+++ PROVIDED DATA

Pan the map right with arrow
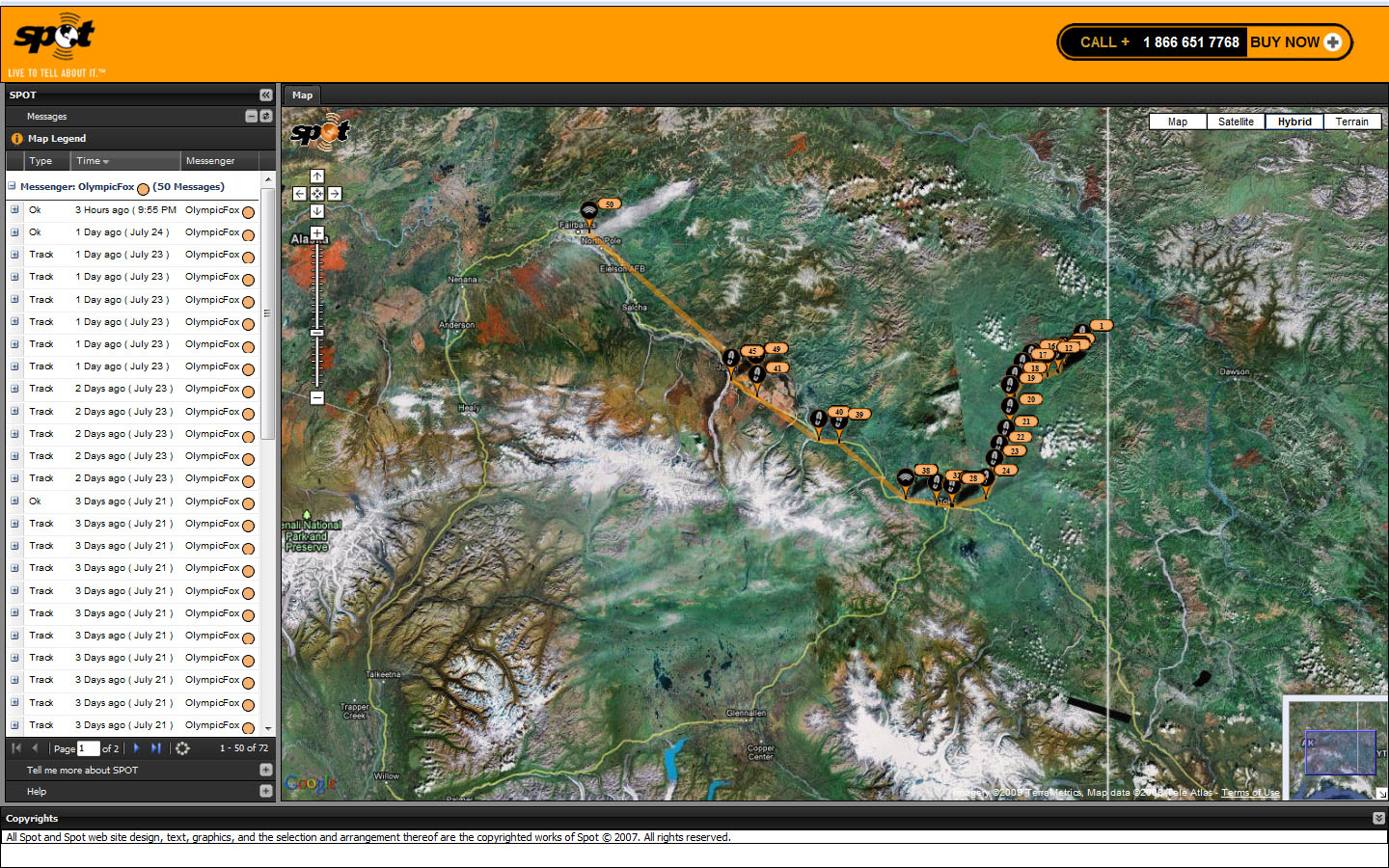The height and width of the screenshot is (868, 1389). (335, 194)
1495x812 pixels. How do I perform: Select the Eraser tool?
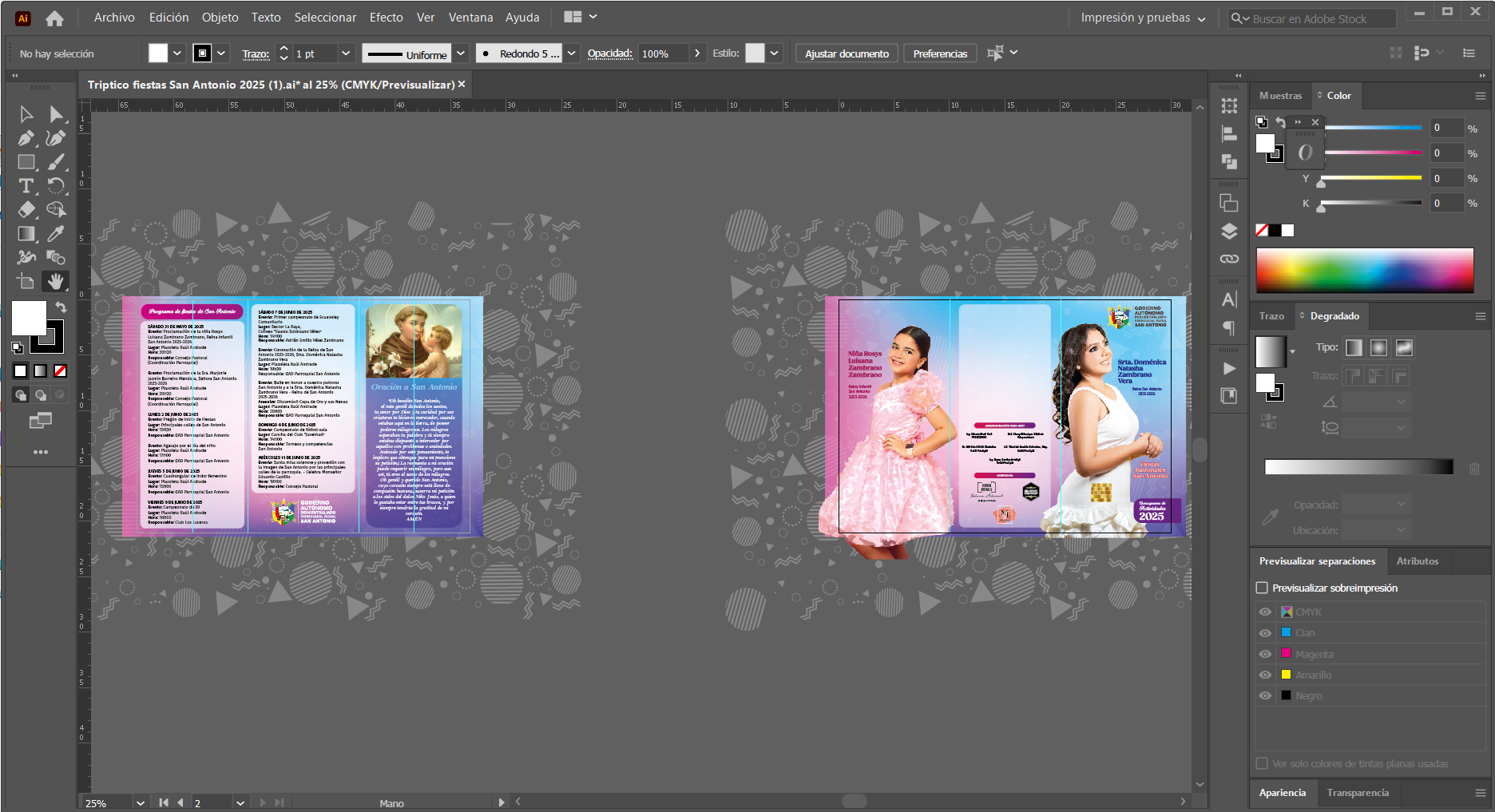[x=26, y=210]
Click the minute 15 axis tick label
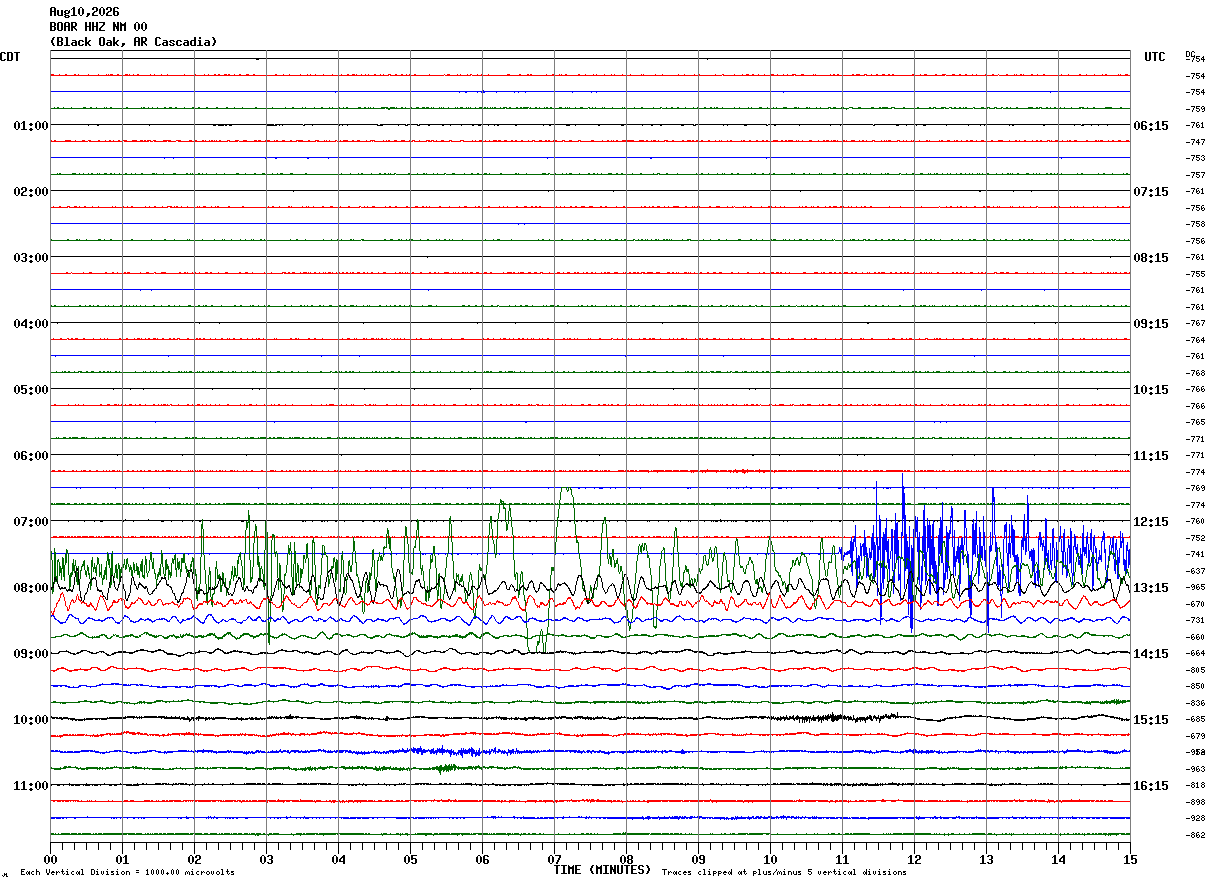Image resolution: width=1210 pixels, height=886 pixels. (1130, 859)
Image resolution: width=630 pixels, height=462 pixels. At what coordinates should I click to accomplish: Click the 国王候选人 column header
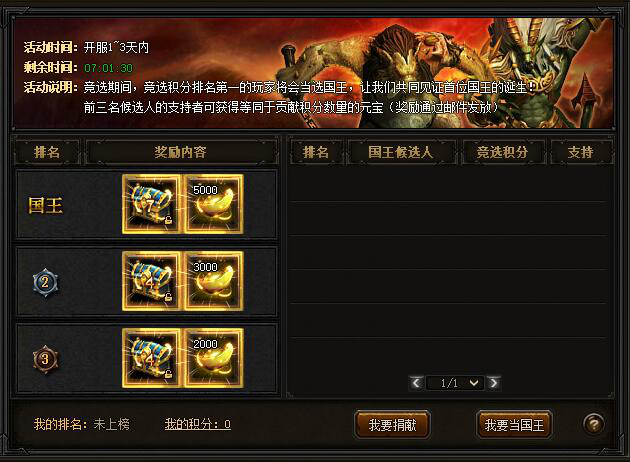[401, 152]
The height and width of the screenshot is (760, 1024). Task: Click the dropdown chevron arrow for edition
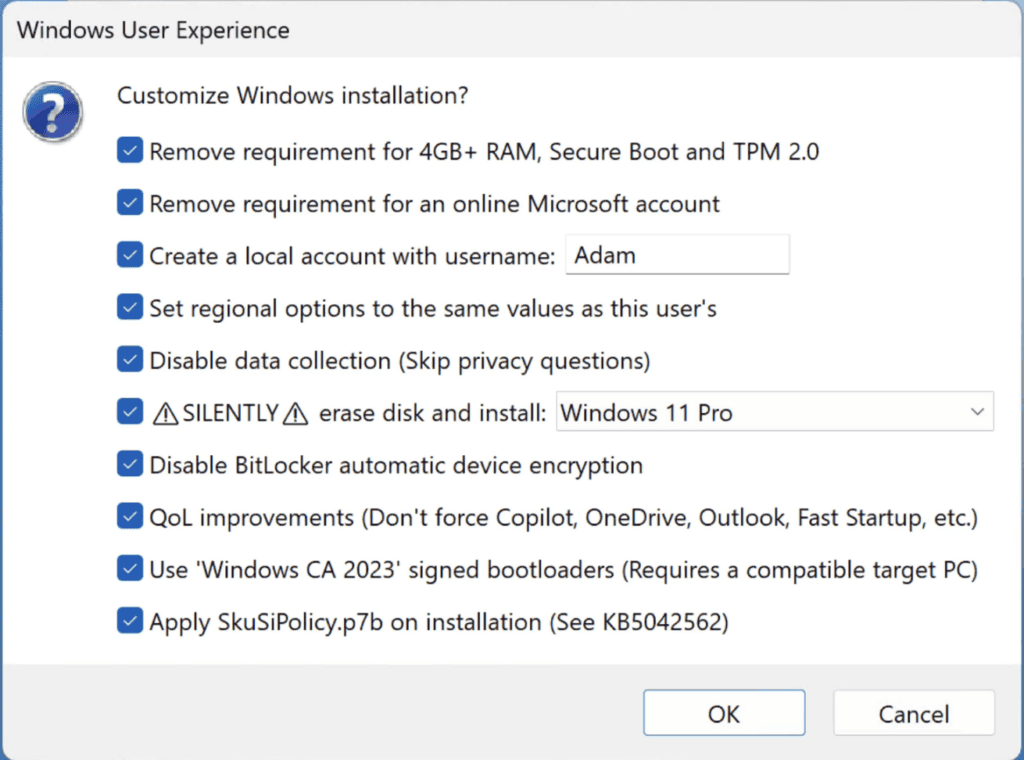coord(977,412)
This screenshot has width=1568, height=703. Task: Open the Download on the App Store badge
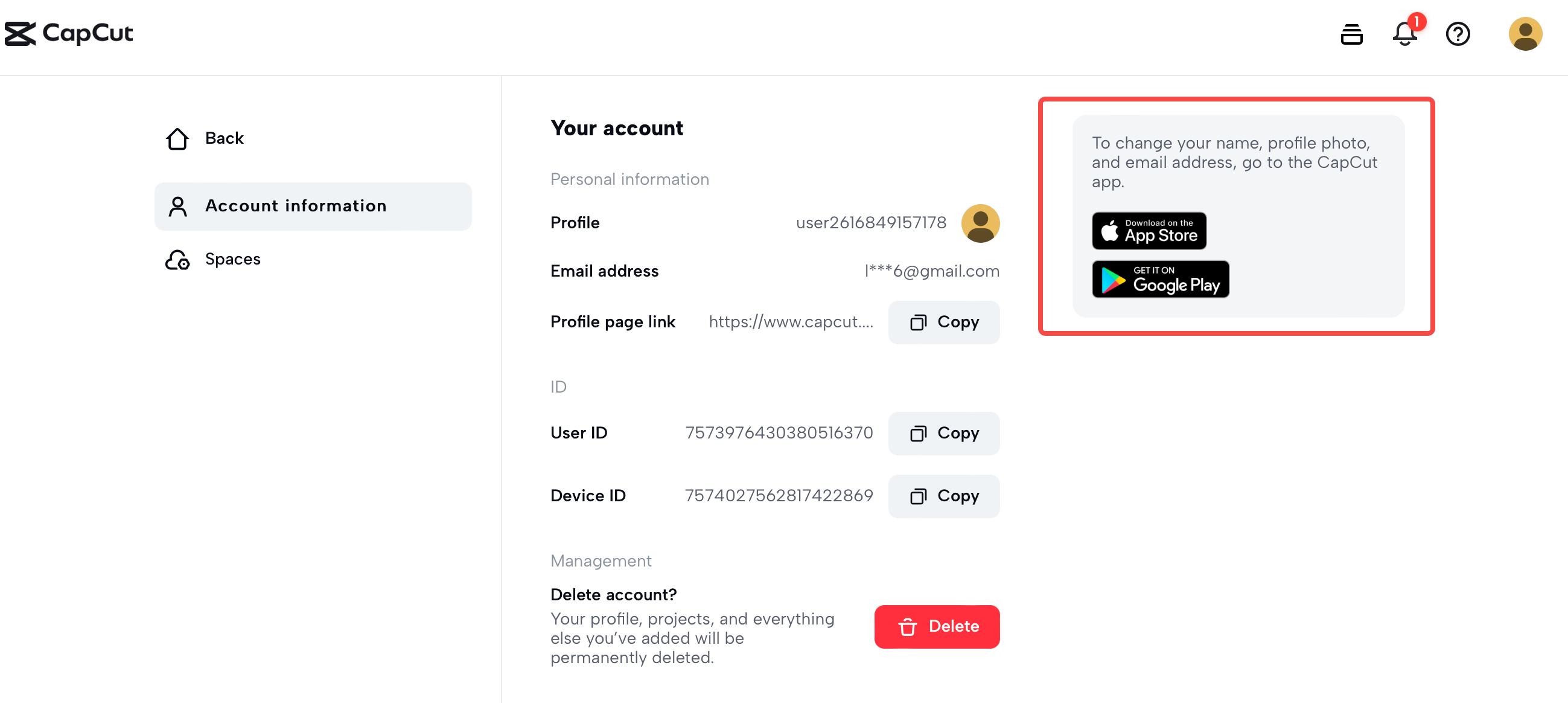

++++++

> WHAT IS EXPECTED
Emit an exact copy of the lines from the line bearing "Image resolution: width=630" through the last line above, inclusive, and leave the images out.

> ANSWER FOR THIS EXERCISE
Image resolution: width=630 pixels, height=462 pixels. At what coordinates should I click to accomplish: Click the 国王候选人 column header
[401, 152]
The height and width of the screenshot is (760, 1024). Task: Click the dropdown chevron arrow for edition
coord(977,412)
This screenshot has width=1568, height=703. Task: Open the Download on the App Store badge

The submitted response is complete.